Life and Teachings of Jesus

The story of Jesus, as Christians know and tell it, comes from that part of the Bible called the “New Testament.” The first four books—Matthew, Mark, Luke, and John—are known as the “gospels,” meaning “good news.” They were all written between approximately 70 and 100 CE, about two generations after the death of Jesus, and are based on stories of Jesus told and retold by his followers. Matthew, Mark, and Luke are called the “synoptic” gospels, because they present a “common view” of Jesus through many common sayings, parables, and events. Both Matthew and Luke seem to have used Mark’s gospel in writing their own accounts. John’s gospel has a distinctive voice, focusing more on the divinity of Christ in the context of a cosmic worldview. The gospels come out of early communities still struggling with their identity in a Jewish context. The Gospel of Matthew, for instance, is most conscious of the debates within Judaism after the destruction of the Temple in 70 CE, while the Gospel of John shows signs of Christians being expelled from synagogues. Although the gospels differ in their accounts of Jesus' life and ministry, sometimes in significant ways, the early church did not blend them into one account but preserved these four distinct gospels with their differences. Together they provide four views of the life and teachings of Jesus.

According to the traditions of Luke and Matthew, Jesus was born in Bethlehem in Judaea in the lineage of King David.
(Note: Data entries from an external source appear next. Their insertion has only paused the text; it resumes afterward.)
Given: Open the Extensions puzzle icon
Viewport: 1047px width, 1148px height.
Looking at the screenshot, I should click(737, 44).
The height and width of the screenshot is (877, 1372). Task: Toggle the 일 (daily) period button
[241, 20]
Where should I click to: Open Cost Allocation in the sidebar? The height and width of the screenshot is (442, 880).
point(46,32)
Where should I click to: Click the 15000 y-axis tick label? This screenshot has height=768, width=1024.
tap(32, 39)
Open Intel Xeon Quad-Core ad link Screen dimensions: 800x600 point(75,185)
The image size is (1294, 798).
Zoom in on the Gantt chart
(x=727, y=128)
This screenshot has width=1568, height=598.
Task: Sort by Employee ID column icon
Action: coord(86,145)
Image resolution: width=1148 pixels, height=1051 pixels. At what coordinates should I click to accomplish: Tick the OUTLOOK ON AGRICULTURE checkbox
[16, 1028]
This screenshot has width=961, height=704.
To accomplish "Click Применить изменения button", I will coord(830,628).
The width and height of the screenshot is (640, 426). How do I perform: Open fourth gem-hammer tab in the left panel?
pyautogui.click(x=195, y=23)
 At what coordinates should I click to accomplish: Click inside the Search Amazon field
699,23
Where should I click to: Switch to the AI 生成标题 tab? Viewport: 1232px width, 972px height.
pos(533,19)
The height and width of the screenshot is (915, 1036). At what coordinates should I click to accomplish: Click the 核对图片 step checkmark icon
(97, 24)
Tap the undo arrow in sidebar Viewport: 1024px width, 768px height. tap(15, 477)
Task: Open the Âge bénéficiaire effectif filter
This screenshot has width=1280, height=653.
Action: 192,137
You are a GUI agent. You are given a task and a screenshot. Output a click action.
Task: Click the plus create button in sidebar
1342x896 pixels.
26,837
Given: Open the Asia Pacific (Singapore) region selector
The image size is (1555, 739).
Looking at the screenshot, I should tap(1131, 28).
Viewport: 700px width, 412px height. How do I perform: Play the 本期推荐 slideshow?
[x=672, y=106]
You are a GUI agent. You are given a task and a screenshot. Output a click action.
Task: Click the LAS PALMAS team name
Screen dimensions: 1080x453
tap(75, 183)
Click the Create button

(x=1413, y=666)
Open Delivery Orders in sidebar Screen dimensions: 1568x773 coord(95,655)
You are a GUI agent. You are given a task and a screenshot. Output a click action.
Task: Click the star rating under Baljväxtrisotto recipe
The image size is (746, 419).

Theirs is a story in which the ordinary and the miraculous intertwine. The mother of Jesus is said to be Mary, who conceived Jesus by the power of the Holy Spirit (an act of the divine) while she was still a young unmarried virgin; Joseph, her betrothed, was a carpenter from Nazareth. Luke’s story is familiar to Christians throughout the world: The couple traveled to Bethlehem to be counted in the census and, finding no room at the inn, they had to stay in a stable. Jesus was born that night, his first bed a manger filled with hay. Nearby shepherds with their flocks heard angels singing and hurried to see the newborn child. Matthew says nothing of the stable or the shepherds, but tells of wise men or astrologers, who saw the light of a star and came from the East bringing gifts to honor the child. Mark and John omit the birth story altogether, Mark beginning his account with the baptism of Jesus and John with the creation of the cosmos.